* **Problem statement**: Continue the passage on emergency contraception pills from the point where it ends, picking up after its final step.

* **Extracted text**:
────────────────────────────────────────
Emergency contraception is not as effective as regular birth control methods. If used at the perfect time, emergency contraception is 75% to 99% effective. Regular birth control pills or the shot (Depo-Provera) are up to 99% effective.
How do I get emergency contraception pills if I am 17 years old or older?
You can get ECPs called Plan B or Next Choice at a pharmacy without a prescription if you are 17 years or older. You may need to show proof of your age. These medicines are kept behind the pharmacist's counter so you can ask for them and talk to the pharmacist if you need more information before using them. If you want to take ella, you will need to get a prescription from your health care provider.
How do I get emergency contraception pills if I am under age 17?
Ask your health care provider for a prescription to have on hand in case you need it. If you are afraid to ask your health care provider, call the local Planned Parenthood (1-800-230-PLAN). You can use some kinds of regular birth control pills as emergency contraception. There is information at the end of this handout that tells how to do this.
If I do get pregnant, will emergency contraception pills hurt the baby?
There is no risk of birth defects or harm to the baby by taking ECPs even if you are pregnant already or get pregnant this month.
How do I use Plan B, Next Choice, or ella for emergency contraception?
Step 1: Take your first pill as soon as you can after you have sex. It works better that way. You can take the first dose up to 5 days after you have sex, but the sooner you take the pill, the more likely you are to prevent pregnancy.
Step 2: If you have 2 pills, you can either take both pills at the same time or take your second dose 12 hours after the first dose. If you are worried that you might not be able to take 2 pills 12 hours apart or that you might forget to take the second dose, go ahead and take both pills together.
Step 3: If your period does not come in 3 weeks, get a pregnancy test.
────────────────────────────────────────
* **Supplied information**:
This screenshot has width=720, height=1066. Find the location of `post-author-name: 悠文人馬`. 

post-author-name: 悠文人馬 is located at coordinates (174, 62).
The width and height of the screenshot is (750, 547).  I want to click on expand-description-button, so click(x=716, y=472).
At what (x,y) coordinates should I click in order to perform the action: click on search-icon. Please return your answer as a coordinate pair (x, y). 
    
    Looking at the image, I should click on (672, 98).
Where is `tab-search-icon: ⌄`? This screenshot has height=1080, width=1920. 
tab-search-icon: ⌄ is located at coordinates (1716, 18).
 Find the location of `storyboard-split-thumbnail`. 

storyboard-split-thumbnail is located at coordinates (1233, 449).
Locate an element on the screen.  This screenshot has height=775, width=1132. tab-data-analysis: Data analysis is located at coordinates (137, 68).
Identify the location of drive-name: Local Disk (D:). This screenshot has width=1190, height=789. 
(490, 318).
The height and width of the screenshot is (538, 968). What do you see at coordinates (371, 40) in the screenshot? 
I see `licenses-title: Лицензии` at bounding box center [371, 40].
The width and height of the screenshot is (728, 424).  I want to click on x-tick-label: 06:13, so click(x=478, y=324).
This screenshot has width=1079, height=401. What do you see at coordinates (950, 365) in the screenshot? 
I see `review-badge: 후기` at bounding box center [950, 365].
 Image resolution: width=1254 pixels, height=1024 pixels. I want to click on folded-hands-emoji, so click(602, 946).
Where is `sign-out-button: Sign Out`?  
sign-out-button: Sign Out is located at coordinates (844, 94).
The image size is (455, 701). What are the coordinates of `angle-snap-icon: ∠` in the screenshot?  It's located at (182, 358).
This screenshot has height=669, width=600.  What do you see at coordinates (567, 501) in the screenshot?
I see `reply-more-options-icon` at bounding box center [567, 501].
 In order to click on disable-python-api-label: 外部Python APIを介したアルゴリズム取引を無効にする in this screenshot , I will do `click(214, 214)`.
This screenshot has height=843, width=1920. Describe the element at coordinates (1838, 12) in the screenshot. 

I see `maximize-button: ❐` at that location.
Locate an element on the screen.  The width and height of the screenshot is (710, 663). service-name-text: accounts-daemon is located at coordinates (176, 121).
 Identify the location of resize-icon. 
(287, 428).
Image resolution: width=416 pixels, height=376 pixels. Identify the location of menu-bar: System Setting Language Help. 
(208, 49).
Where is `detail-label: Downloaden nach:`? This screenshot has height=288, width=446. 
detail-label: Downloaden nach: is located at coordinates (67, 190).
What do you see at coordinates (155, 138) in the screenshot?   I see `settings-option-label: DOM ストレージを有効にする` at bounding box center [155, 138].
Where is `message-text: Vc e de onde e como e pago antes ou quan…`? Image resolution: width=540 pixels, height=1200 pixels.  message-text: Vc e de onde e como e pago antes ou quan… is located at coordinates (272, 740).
────────────────────────────────────────
* **Answer**:
How do I use birth control pills for emergency contraception?
If you are going to use birth control pills for emergency contraception you have to take two doses 12 hours apart. The number and color pill you need to take is different, depending on the type of birth control pills you are using. See http://ec.princeton.edu/questions/dose.html for a list of the number of pills you need to take for the type of birth control pills you have. You may want to take an over-the-counter motion sickness or nausea medicine with the birth control pills.
Step 1: You must take the right amount of pills for each dose. You must also take the right color pills.
Step 2: Take the same number of the same color pills 12 hours after the first dose.
Step 3: If your period does not come in 3 weeks, get a pregnancy test.
What do I do after taking ECPs?
You will be able to get pregnant again shortly after taking ECPs. You may want to use a barrier method, like condoms, until your period comes. You also should make sure you have a reliable form of birth control to keep you from getting pregnant in the future. This way if you have sex when you do not plan to, you are still protected. Talk to your health care provider or go to your local Planned Parenthood to discuss the birth control options available to you.
How do I use an intrauterine device for emergency contraception?
A health care provider has to put in an IUD. One advantage of the IUD is that you will have effective birth control that lasts up to 10 years. When you call for an appointment, be sure to tell them that you want the IUD for emergency contraception so you get the appointment scheduled within 5 days of having unprotected sex.